[Stored data entries]
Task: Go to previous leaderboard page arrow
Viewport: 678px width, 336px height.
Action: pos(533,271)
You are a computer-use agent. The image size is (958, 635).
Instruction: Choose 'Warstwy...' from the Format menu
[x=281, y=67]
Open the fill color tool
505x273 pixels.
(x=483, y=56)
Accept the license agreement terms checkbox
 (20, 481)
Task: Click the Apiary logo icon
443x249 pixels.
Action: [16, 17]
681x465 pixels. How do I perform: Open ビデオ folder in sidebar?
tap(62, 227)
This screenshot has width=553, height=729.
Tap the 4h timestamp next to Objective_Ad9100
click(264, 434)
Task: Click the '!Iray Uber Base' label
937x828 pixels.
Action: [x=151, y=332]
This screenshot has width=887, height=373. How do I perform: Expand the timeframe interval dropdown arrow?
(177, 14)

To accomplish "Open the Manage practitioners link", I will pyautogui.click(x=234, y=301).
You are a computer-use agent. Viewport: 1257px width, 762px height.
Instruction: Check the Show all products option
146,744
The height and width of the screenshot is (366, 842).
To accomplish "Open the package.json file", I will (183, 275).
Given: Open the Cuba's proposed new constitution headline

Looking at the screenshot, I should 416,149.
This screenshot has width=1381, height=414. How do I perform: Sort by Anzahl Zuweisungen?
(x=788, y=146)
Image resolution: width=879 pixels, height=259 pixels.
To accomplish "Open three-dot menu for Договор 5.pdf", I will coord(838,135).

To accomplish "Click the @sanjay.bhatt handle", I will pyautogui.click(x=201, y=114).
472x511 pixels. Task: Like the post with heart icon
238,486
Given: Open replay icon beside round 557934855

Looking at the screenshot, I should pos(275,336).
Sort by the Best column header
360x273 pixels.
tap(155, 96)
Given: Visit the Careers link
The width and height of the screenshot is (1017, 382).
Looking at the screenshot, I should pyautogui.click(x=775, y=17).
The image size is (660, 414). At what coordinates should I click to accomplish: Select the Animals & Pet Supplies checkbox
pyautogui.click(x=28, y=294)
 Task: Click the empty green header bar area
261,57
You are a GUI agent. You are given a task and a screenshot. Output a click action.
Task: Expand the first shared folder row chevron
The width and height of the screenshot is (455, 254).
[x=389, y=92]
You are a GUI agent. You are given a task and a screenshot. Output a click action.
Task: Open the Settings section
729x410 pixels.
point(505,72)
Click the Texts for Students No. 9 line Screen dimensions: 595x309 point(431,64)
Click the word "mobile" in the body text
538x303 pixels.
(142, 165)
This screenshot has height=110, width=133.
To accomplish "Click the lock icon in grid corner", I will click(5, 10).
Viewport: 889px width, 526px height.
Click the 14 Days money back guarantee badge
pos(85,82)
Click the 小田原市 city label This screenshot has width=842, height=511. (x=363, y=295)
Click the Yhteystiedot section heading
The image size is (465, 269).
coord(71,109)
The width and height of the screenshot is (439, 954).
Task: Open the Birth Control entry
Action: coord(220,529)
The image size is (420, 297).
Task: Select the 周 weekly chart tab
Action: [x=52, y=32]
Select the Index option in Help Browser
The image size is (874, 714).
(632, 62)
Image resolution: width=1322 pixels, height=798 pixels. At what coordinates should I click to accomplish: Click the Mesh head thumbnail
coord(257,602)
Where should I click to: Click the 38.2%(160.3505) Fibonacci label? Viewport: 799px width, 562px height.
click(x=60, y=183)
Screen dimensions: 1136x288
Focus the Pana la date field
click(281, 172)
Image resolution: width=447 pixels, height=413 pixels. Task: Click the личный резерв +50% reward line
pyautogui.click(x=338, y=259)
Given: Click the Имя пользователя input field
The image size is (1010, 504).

* _EXERCISE_
Please give an exact copy of the entries above, from the line with "681x465 pixels. How" down to the line with "The height and", inclusive, and nothing else.

* _PROBLEM SOLUTION_
681x465 pixels. How do I perform: Open ビデオ folder in sidebar?
tap(62, 227)
This screenshot has width=553, height=729.
Tap the 4h timestamp next to Objective_Ad9100
click(264, 434)
Task: Click the '!Iray Uber Base' label
937x828 pixels.
Action: [x=151, y=332]
This screenshot has width=887, height=373. How do I perform: Expand the timeframe interval dropdown arrow?
(177, 14)

To accomplish "Open the Manage practitioners link", I will pyautogui.click(x=234, y=301).
You are a computer-use agent. Viewport: 1257px width, 762px height.
Instruction: Check the Show all products option
146,744
The height and width of the screenshot is (366, 842).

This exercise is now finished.